** Opening Records for processing block **
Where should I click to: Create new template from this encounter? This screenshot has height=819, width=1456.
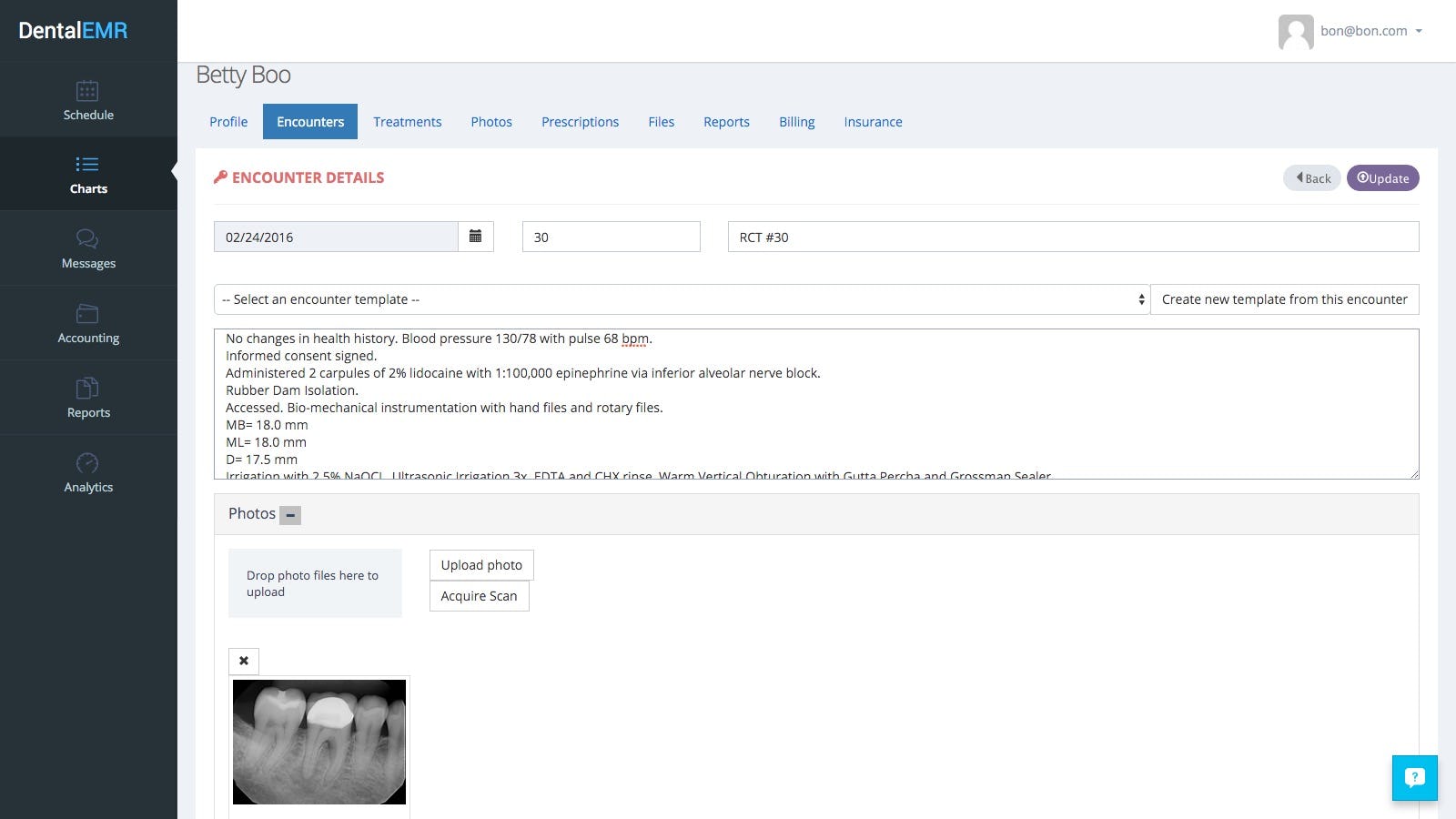[1284, 298]
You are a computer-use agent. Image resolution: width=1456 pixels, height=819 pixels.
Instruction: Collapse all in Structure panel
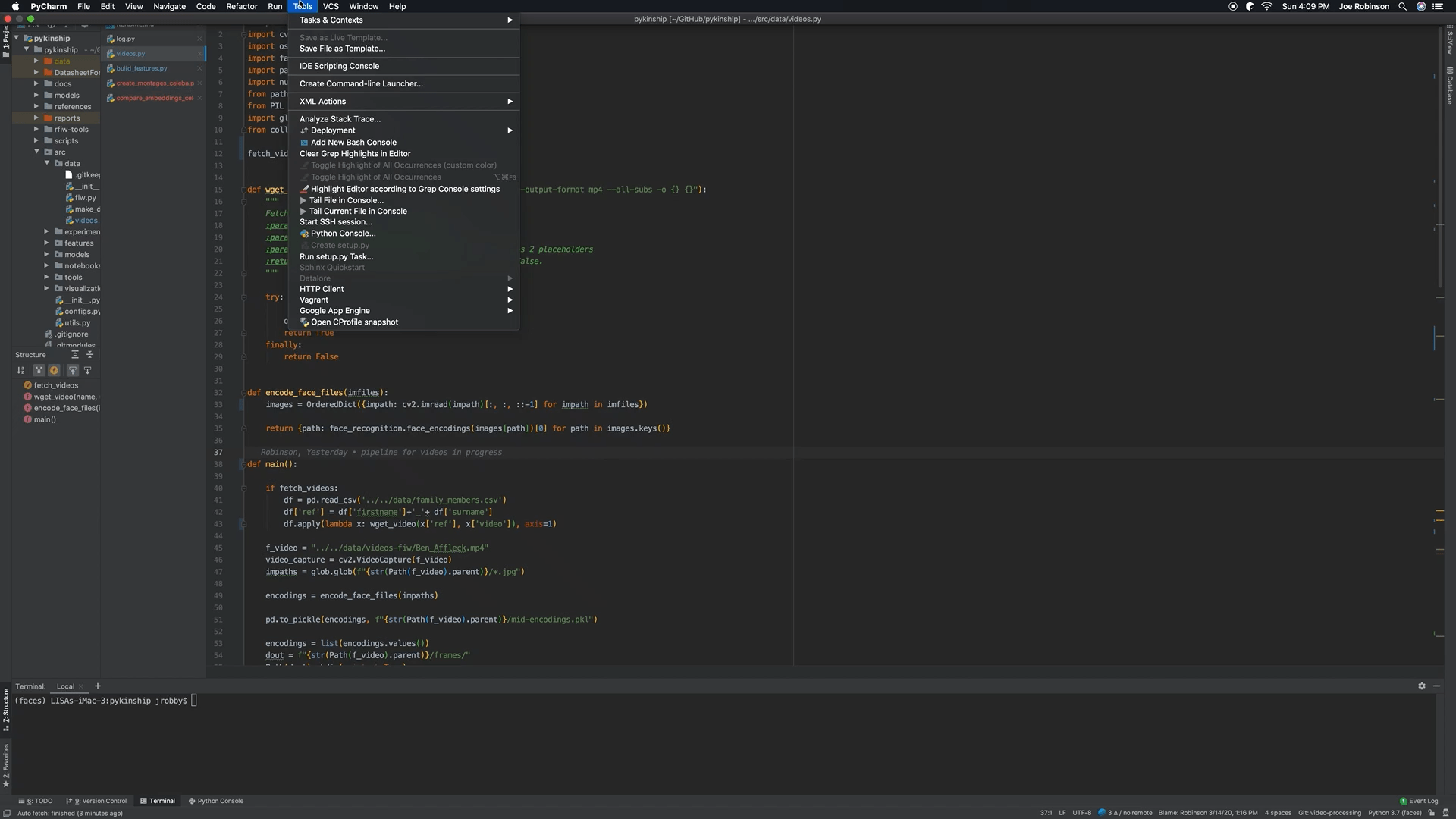point(89,355)
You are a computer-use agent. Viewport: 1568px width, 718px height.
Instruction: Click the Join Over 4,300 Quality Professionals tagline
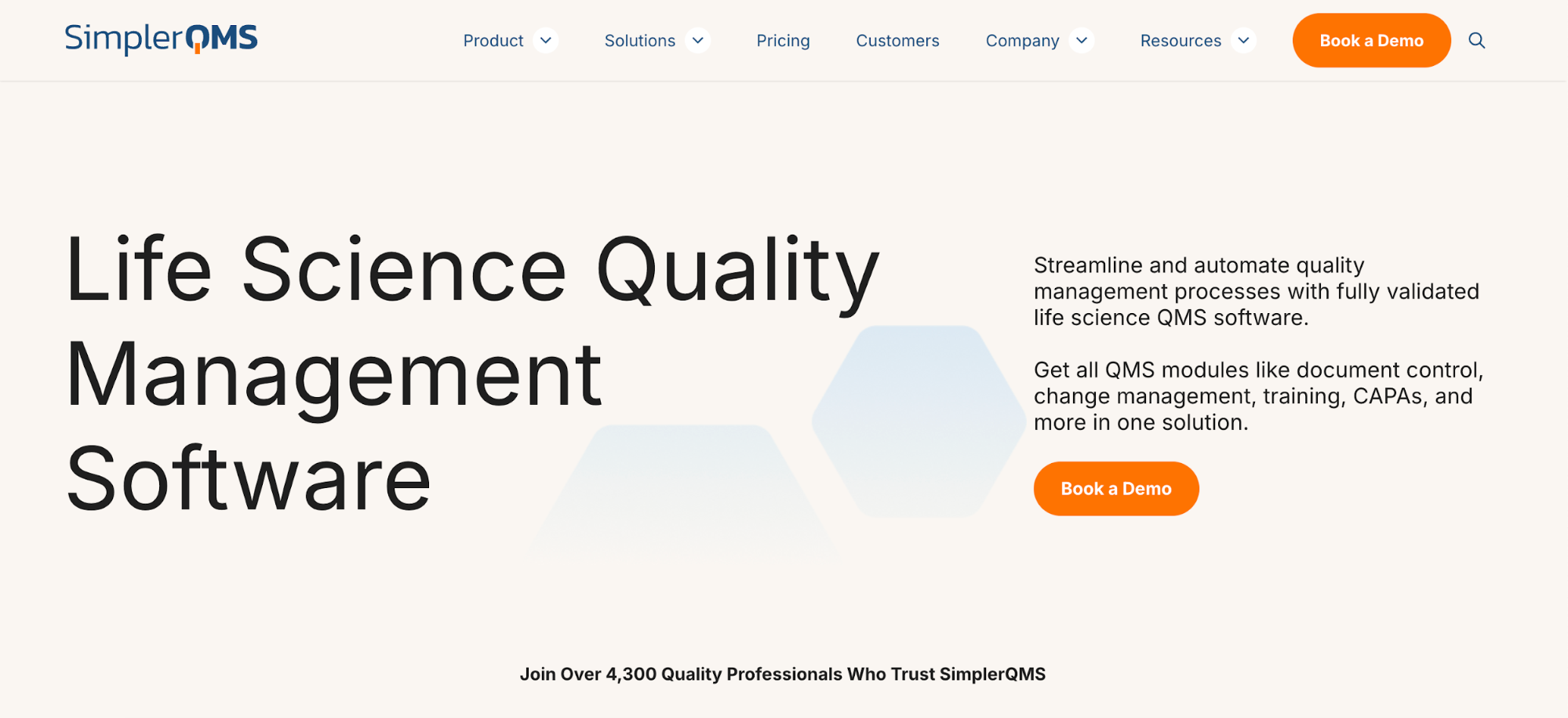(784, 673)
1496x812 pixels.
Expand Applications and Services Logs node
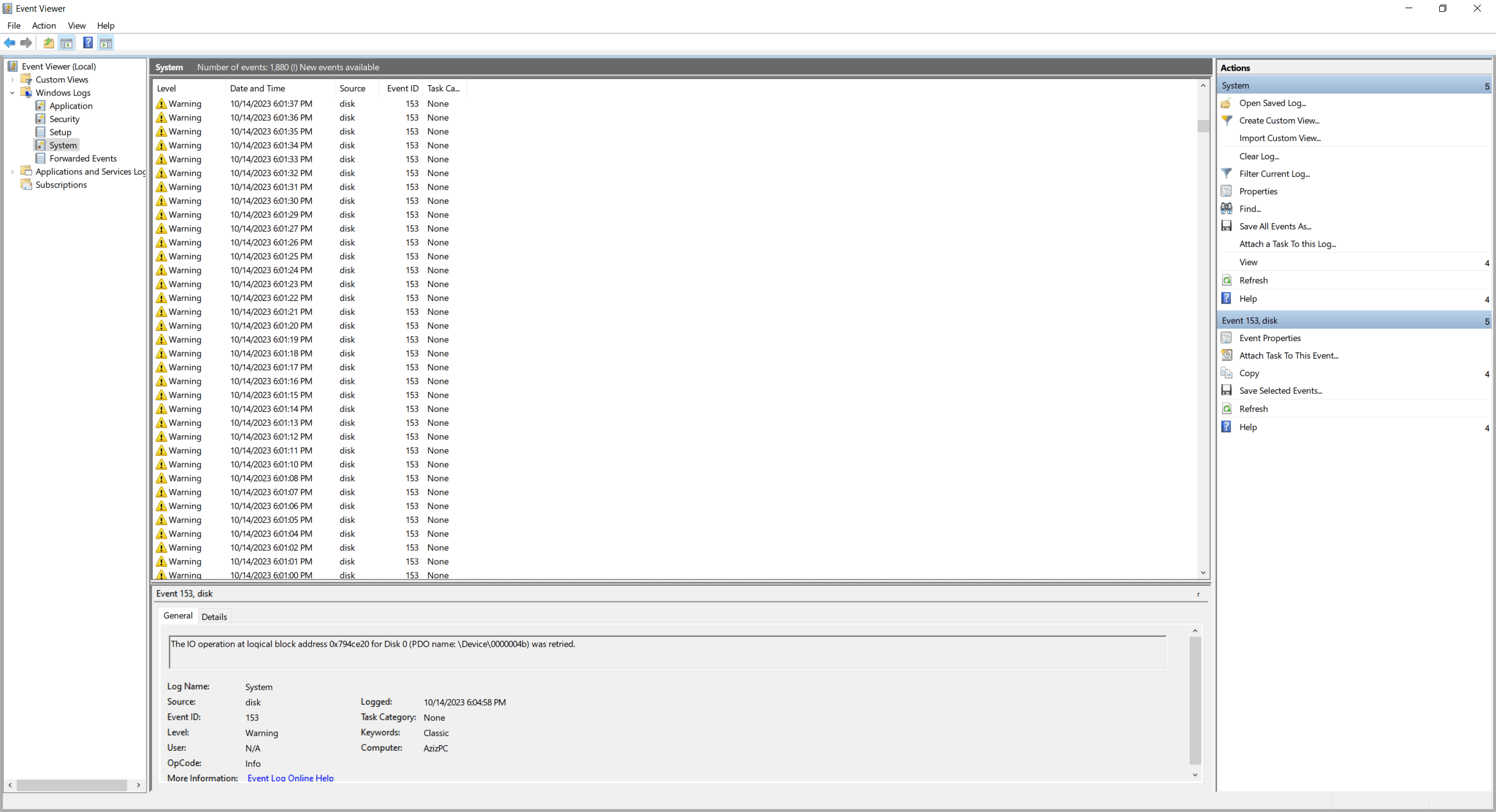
** Closing Records for processing block **
» **Exercise description**
Read the lines above. Gather those in which the string "agent" is found.

» **Your solution**
You are a computer-use agent. Image resolution: width=1456 pixels, height=819 pixels.
You are a computer-use agent. Viewport: 1568px width, 718px height.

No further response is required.